Material for this exercise >>
* * * * * * * * *

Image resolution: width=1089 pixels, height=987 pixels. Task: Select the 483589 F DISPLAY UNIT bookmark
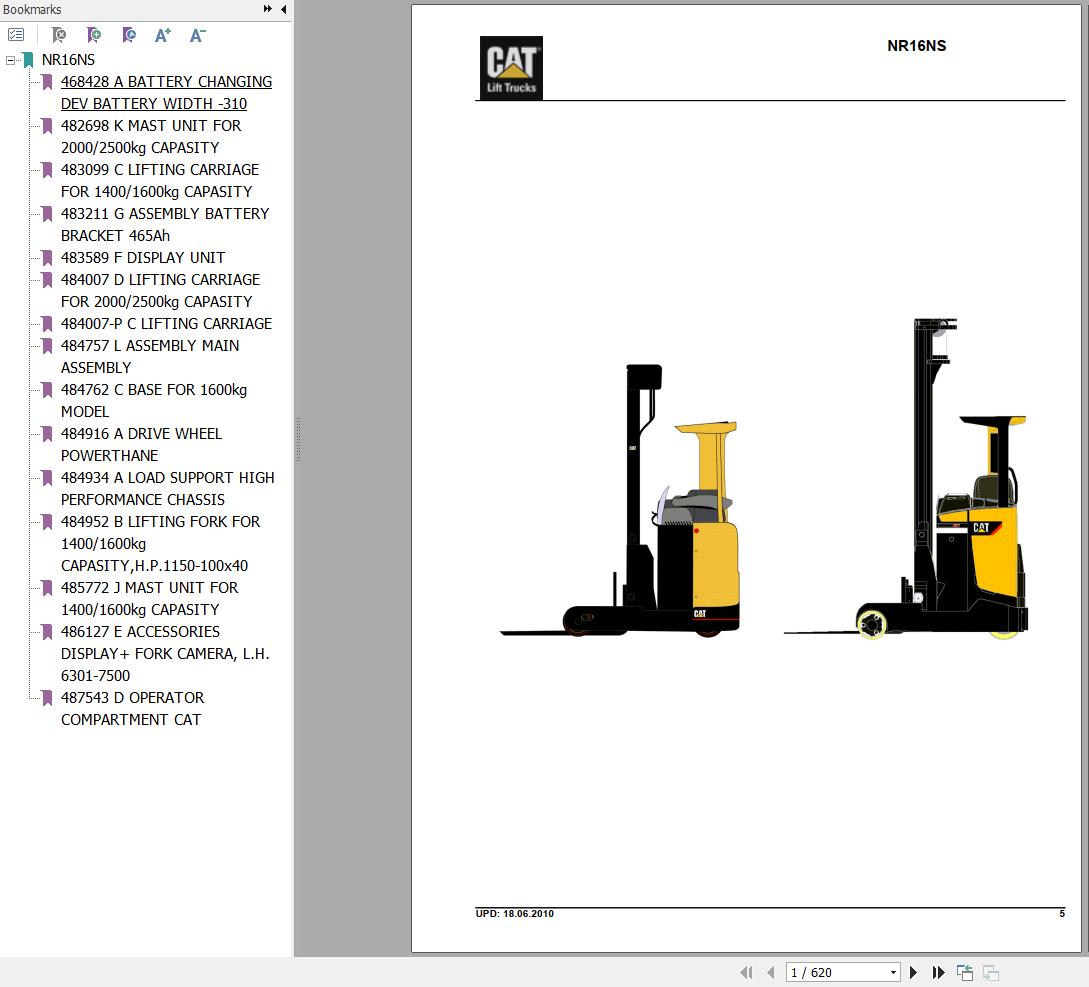click(x=143, y=257)
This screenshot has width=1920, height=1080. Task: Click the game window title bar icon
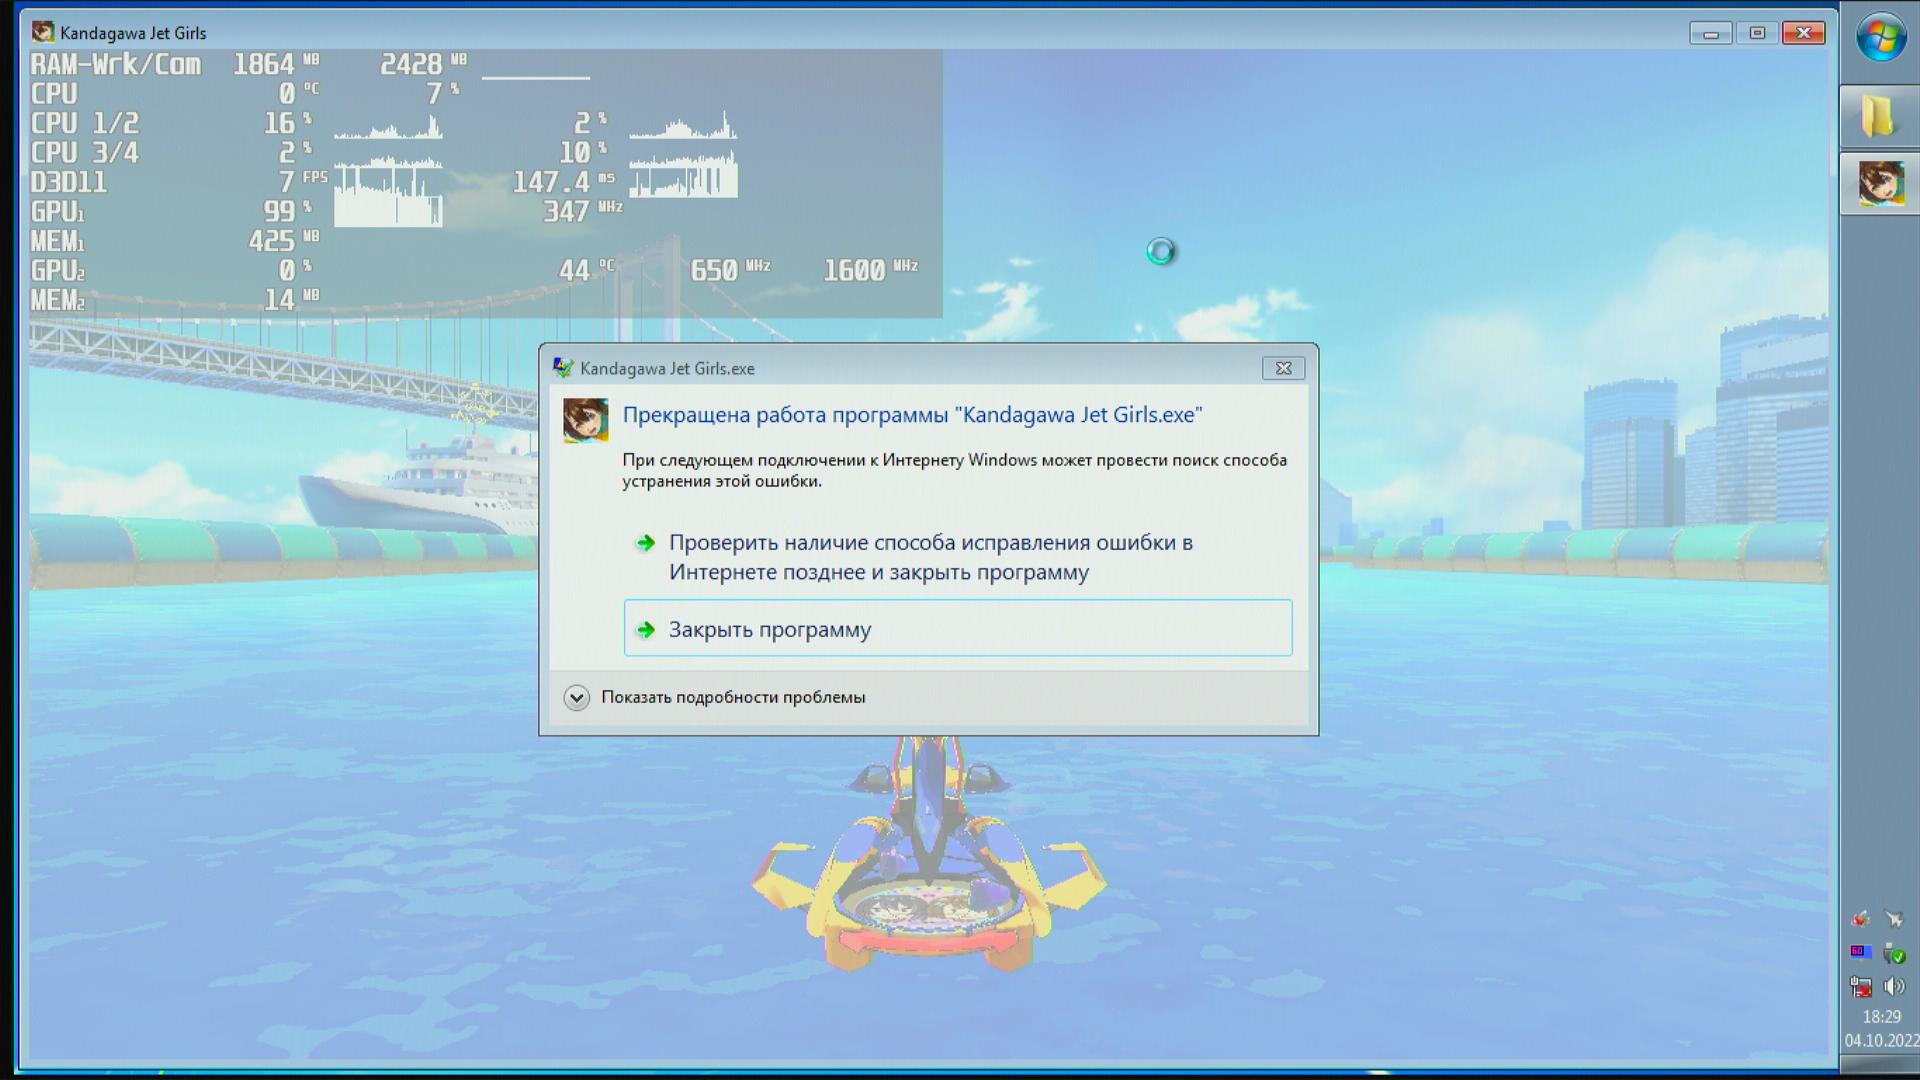coord(43,33)
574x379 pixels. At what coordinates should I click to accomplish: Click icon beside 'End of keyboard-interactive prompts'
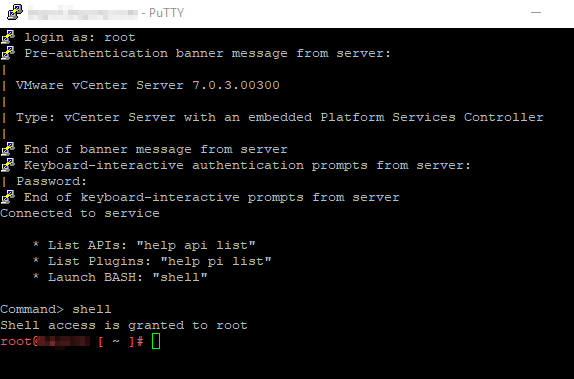coord(8,197)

* * * * * * * * *

Rewrite all of the data above, substituting "px" for every "pixels" and changing nothing else. Leave the pictures out.

Solution for this task >>
Image resolution: width=1089 px, height=987 px. Task: Select the 483589 F DISPLAY UNIT bookmark
click(x=143, y=257)
This screenshot has width=1920, height=1080. Task: Click the game window title bar icon
coord(43,33)
574x379 px. At what coordinates should I click to accomplish: Click icon beside 'End of keyboard-interactive prompts'
coord(8,197)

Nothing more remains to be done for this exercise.